Summary: Anger festers inside a man to dull his spirit.

1500 years ago Pope Gregory the Great took a list of seven sins and listed them in a Church catechism. He had reduced the number of deadly sins from 8 to 7 when he listed them in the church’s teaching. The 8th sin that was dropped from the list was the sin of people who sing bad solo’s in church. I’m just kidding, (vainglory) but since those times the church universal has held this list which is called “The Seven Deadly Sins.” We have looked at Pride, Greed, Envy, and today, Anger then there is Sloth, Lust, and Gluttony.

We know as believers that rather than sin we are to develop virtues of godliness. The early Church fathers also listed the corresponding virtues., instead of pride - humility, instead of greed – generosity, instead of envy – love, instead of anger God wants kindness, then zeal self-control, and temperance – corresponding to sloth, lust and gluttony.

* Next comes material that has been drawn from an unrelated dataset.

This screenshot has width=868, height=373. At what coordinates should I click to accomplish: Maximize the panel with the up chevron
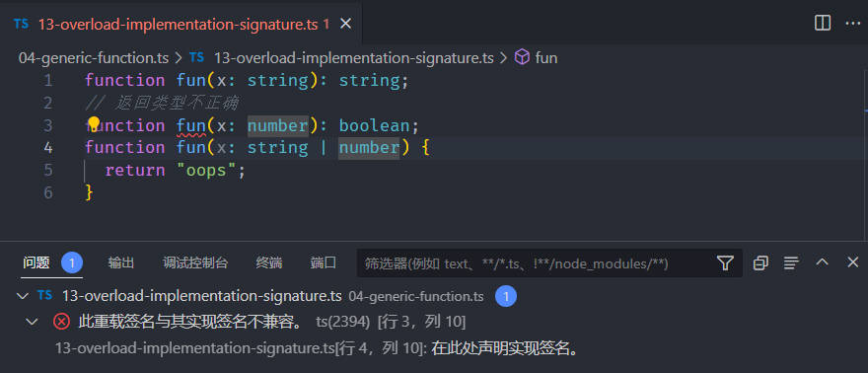822,262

This is a tough for sermon to preach because quite frankly I struggle with this one more than some others, though all the sins appeal to all of us. Anger can churn inside while on the exterior I remain pleasant. Someone in the church said to me last week, after your sermon on envy, I have to confess I am envious. I said, “Join the club. All seven sins appeal to all of us. Don’t be foolish and think you are not tempted. These seven deadly sins are attractive to all of us.

Most of us have the impression that all anger is sinful and that Christians are to be bland and almost emotionless. To be angry we think is to lack intelligence. I remember my mother constantly quoting Proverbs 15:1 “A gentle answer turns away wrath, but a harsh word stirs up anger.” And a lot of Christians lift out that verse all by itself and with a broad brush paint believers to be milk-toast wimps.

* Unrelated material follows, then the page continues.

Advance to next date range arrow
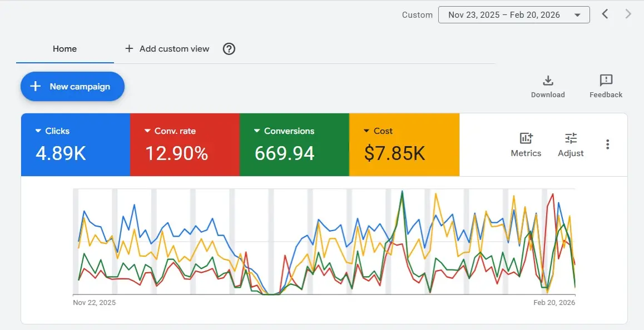The image size is (644, 330). 628,14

But the Bible tells us that at times Christians are to be angry against evil and injustice but they are not to sin. Anger against unrighteousness, under control is a powerful motivator.

Ephesians 4:26 “In your anger do not sin” : Do not let the sun go down while you are still angry, 27and do not give the devil a foothold.”

I remember one of the first stories I learned in Sunday School as a child was the story of Jesus cleansing the temple. You can find the story in Mark 11. Jesus saw the dishonest moneychangers in the temple courts and he then physical picked up a whip and drove out the animals and turned over the tables of the merchants. When I was a child in the church all I knew from that story is that when special musical guests came to the church they could sell their 8-track tapes or records in the church building they would set up their display table on the front porch of the church.

Jesus was perfect, he never sinned and yet in that story he was angry. He was physically expressive. There is a place for the believer to show righteous indignation. God gave us the emotion of anger to motivate us to do something about sin and injustice. If you are a Christian and you never get expressive about partial birth abortion or child abuse or racism or government corruption that hurts people in the public you probably don’t have a spiritual pulse. God himself gets angry, One time when the nation of Israel has traveled far into sin Isaiah prophesied in 5:25 “Therefore the LORD’S anger burns against his people; his hand is raised and he strikes them down.”

Sinful anger though can damage us greatly. We know that from science. One anger management firm stated that “one out of every five Americans has an anger management problem.” According to FBI statistics, there were 23,305 homicides in 1994 and the most common reason was arguments occurring in the home (28%). Gang related killings accounted for only 7.6%.

Anger related violence is the reason stated for 22% of divorces of middle-class marriages.

Studies show that 79% of violent children witnessed some form of violence between their parents.

From 1995 to 2001 there were 1655 incidents of “air rage,” directing anger toward airline employees - according to FAA records.

The phrase "road rage" officially entered the English language in 1997 when it was first listed in the Oxford English Dictionary. We have known for some time that physical problems like ulcers, high blood pressure, possible strokes, and depression are often associated with anger but recently a University of Texas Health Science Center in Houston. It found that teenagers, who don’t manage their anger, are at a higher risk for weight gain than those who do.

Spiritually, anger causes us to lose our joy in Christ, we destroy relationships with other people, we can ruin our witness through explosive fits of rage; James says, that a man who can control his tongue really is a perfect man, but he also says the tongue cannot be tamed. How many of us have said things in anger to hurt or intimidate others. One of the great consequences of anger is that it can put down roots of bitterness and resentment in our life so deep that we can be soured and distorted in our spirit for years to come.